─── Records provided ───

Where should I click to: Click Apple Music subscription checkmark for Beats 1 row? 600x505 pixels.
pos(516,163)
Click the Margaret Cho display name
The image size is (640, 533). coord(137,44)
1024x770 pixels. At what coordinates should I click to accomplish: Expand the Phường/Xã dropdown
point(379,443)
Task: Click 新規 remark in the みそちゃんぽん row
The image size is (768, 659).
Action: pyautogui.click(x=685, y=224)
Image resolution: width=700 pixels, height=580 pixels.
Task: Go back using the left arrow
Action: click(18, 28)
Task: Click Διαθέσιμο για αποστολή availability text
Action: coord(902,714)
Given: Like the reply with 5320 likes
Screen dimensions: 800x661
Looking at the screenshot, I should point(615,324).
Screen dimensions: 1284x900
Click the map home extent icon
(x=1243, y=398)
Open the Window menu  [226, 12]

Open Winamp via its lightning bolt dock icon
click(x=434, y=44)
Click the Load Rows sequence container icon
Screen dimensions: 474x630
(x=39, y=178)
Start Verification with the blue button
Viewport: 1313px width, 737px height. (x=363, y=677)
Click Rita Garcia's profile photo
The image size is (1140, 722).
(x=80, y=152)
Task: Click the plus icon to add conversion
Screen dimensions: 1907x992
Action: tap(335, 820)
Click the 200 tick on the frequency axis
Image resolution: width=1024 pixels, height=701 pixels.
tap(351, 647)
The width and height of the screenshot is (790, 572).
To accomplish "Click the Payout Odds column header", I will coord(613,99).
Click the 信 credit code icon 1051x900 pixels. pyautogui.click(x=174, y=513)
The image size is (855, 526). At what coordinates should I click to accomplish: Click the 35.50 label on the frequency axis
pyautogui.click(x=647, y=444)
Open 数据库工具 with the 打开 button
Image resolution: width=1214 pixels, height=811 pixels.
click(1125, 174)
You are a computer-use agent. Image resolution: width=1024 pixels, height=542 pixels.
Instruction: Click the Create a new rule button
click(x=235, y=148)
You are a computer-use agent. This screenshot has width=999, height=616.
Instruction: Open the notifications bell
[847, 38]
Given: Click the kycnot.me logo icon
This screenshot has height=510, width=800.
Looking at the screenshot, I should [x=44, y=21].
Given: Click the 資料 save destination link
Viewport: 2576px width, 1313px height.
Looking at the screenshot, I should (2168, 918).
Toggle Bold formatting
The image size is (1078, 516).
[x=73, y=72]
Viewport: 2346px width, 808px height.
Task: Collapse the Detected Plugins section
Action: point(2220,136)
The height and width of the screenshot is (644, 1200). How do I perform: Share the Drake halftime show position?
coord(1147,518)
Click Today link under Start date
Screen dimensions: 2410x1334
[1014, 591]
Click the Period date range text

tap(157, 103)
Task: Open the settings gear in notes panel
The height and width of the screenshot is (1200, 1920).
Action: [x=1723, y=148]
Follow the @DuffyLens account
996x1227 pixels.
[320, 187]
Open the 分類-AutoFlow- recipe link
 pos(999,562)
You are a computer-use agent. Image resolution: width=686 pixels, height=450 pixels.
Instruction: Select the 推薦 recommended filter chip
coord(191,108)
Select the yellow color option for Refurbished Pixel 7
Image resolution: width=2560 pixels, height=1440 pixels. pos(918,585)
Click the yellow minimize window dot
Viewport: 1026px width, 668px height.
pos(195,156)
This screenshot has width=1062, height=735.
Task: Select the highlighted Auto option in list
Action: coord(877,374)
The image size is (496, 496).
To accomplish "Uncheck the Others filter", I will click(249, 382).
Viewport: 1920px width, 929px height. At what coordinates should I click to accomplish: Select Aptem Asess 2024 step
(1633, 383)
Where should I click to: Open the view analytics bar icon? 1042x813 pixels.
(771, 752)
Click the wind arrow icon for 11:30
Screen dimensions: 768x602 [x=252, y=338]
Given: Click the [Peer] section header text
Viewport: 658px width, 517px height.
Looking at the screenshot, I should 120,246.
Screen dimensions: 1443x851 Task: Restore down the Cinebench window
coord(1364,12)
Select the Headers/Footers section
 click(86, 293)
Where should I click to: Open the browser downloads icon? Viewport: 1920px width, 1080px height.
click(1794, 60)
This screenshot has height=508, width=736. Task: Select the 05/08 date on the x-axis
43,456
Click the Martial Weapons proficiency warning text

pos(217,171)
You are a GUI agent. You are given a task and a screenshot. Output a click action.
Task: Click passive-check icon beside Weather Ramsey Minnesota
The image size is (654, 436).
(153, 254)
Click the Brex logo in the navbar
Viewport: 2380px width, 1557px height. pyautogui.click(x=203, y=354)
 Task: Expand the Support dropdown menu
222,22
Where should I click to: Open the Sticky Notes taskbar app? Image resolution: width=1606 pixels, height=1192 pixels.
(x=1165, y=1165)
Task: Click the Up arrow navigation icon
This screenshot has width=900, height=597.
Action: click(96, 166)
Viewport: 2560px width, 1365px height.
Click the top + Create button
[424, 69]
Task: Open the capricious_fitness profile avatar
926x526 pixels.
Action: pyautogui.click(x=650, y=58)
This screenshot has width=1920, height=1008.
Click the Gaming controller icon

───

→ The request
Can you echo the data word for word, starting at its first line and ending at the line containing "The image size is (640, 533). coord(137,44)", with that line included?

→ Answer for this exercise
Where should I click to: Click Apple Music subscription checkmark for Beats 1 row? 600x505 pixels.
pos(516,163)
Click the Margaret Cho display name
The image size is (640, 533). coord(137,44)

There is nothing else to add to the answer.